Definition 3.2. Let Δ be an indexing set. Then we define some operations on PMPFSs. Let $P_{M} = {ς, {〈 T_{1} (ς), F_{1} (ς) 〉, . . ., 〈 T_{M} (ς), F_{M} (ς) 〉} : ς \in Q}$ be PMPFS and $ℑ = (〈 T_{1}, F_{1} 〉, 〈 T_{2}, F_{2} 〉,$ $. . ., 〈 T_{M}, F_{M} 〉)$ be its PMPFN. Let $^{℘} P_{M} = {ς, {〈^{℘} T_{1} (ς),^{℘} F_{1} (ς) 〉, . . ., 〈^{℘} T_{M} (ς),^{℘}$ $F_{M} (ς) 〉} : ς \in Q}$ , ℘ ∈ Δ, be PMPFSs and $F_{p} = (〈^{p} T_{1},^{p} F_{1}〉, 〈^{p} T_{2},^{p} F_{2}〉, \dots, 〈^{p} T_{M},^{p} F_{M}〉 : p \in Δ)$ be their PMPFNs. Then

(i) Complement: $P_{c}^{M} = {ς, {〈 F_{1} (ς), T_{1} (ς) 〉, . . ., 〈 F_{M} (ς), T_{M} (ς) 〉} : ς \in Q}$

(ii) Equality: $^{1} P_{M} =^{2} P_{M}$ if and only if ℑ₁ = ℑ ₂ i.e. and $^{1} F_{1} (ς) =^{2} F_{1} (ς), \dots,^{1} T_{M} (ς) =^{2} T_{M} (ς)$ and $^{1} F_{1} (ς) =^{2} F_{1} (ς)$ .
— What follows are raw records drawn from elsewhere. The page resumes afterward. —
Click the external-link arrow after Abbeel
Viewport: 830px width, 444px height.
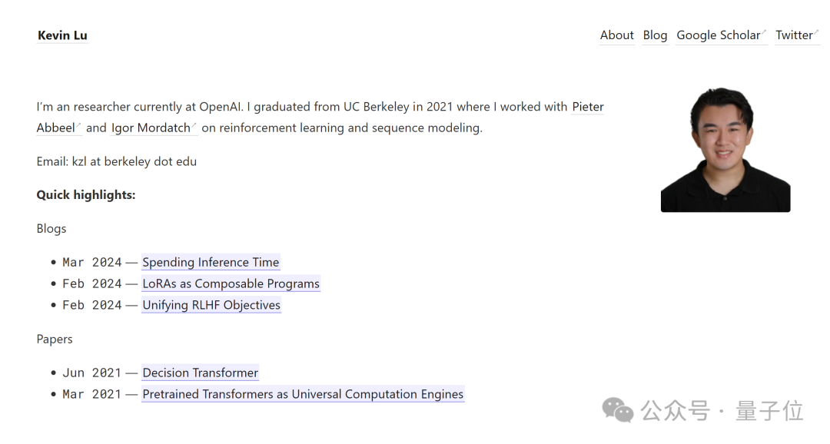pyautogui.click(x=78, y=124)
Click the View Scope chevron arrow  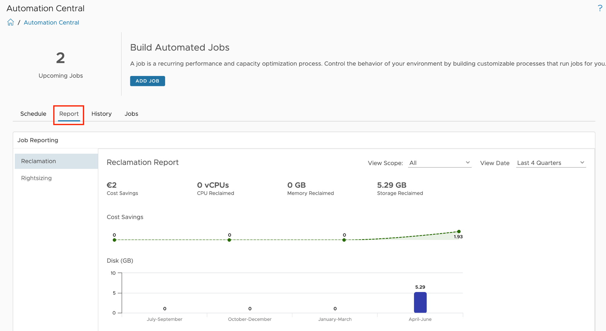[x=468, y=162]
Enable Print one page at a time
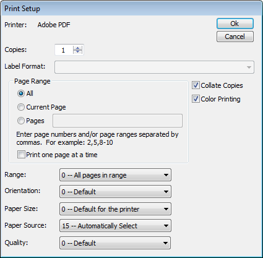The image size is (263, 258). (21, 155)
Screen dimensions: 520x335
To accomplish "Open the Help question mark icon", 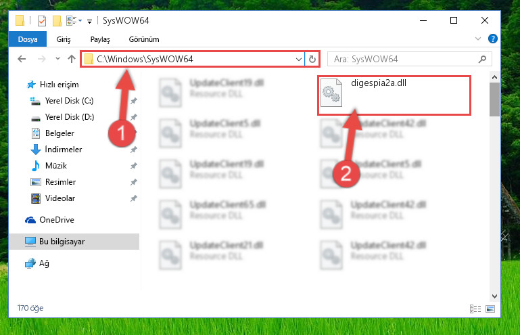I will tap(492, 39).
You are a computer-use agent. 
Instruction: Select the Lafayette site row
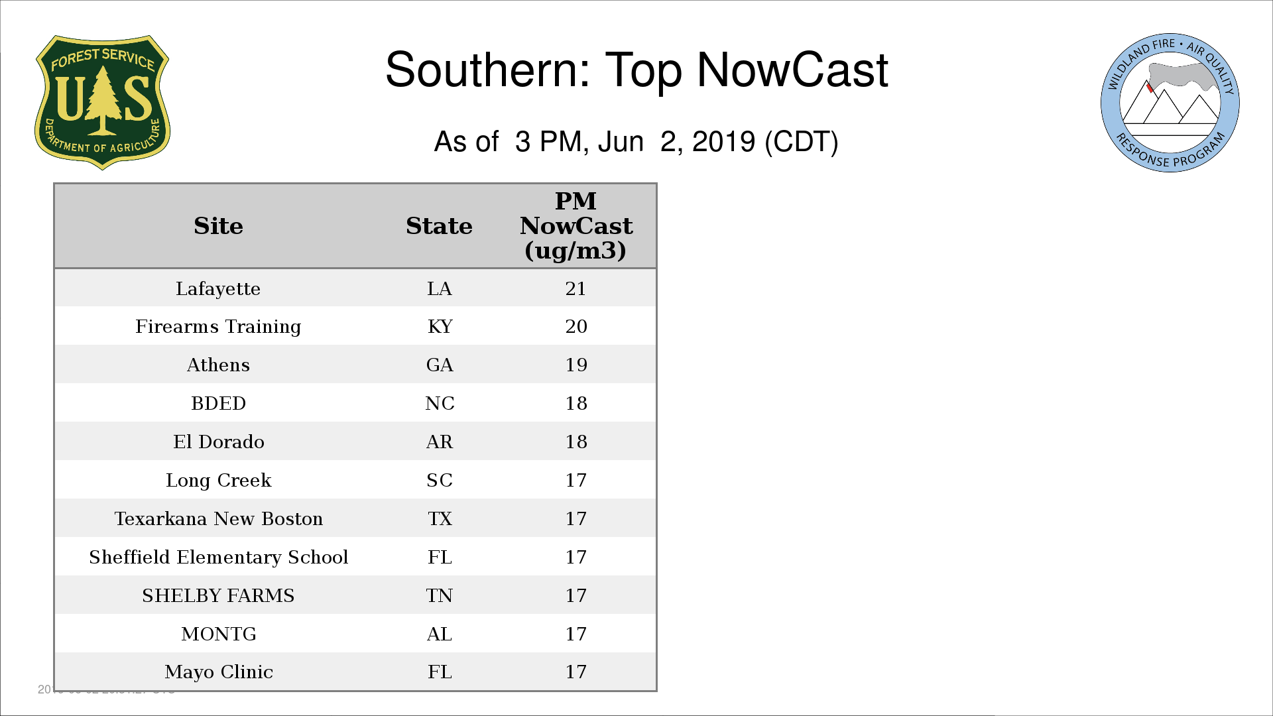tap(355, 288)
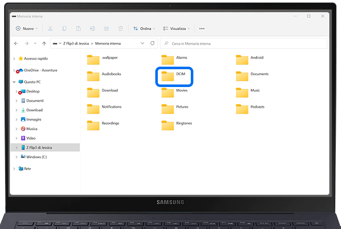The image size is (341, 229).
Task: Expand Accesso rapido tree node
Action: 14,58
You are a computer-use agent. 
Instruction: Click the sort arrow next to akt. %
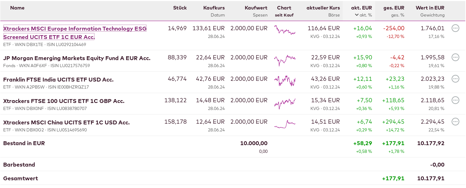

(iii) Subset: $^{1} P_{M} \subseteq^{2} T_{M}$ if and only if $^{1} T_{1} (ς) \leq^{2} T_{1} (ς),^{1} F_{1} (ς) \geq^{2} F_{1} (ς) \dots,^{1} T_{M} (ς) \leq^{2} T_{M} (ς)$ and $^{1} F_{M} (ς) \geq^{2} F_{M} (ς)$ .

(iv) Union: $⋃_{℘}^{℘} P_{M} = {(ς, {〈 sup_{℘ \in Δ}^{℘} T_{1} (ς), inf_{℘ \in Δ}^{℘} F_{1} (ς) 〉,$ $〈 sup_{℘ \in Δ}^{℘} T_{2} (ς), inf_{℘ \in Δ}^{℘} F_{2} (ς) 〉, . . ., 〈 sup_{℘ \in Δ}^{℘} T_{M} (ς), inf_{℘ \in Δ}^{℘} F_{M} (ς) 〉) : ℘ \in Δ}$ .

(iii) Intersection: $⋂_{℘}^{℘} P_{M} = {(〈 inf_{℘ \in Δ}^{℘} T_{1} (ς), sup_{℘ \in Δ}^{℘} F_{1} (ς) 〉,$ $〈 inf_{℘ \in Δ}^{℘} T_{2} (ς), sup_{℘ \in Δ}^{℘} F_{2} (ς) 〉, . . ., 〈 inf_{℘ \in Δ}^{℘} T_{M} (ς), sup_{℘ \in Δ}^{℘} F_{M} (ς) 〉) : ℘ \in Δ}$ .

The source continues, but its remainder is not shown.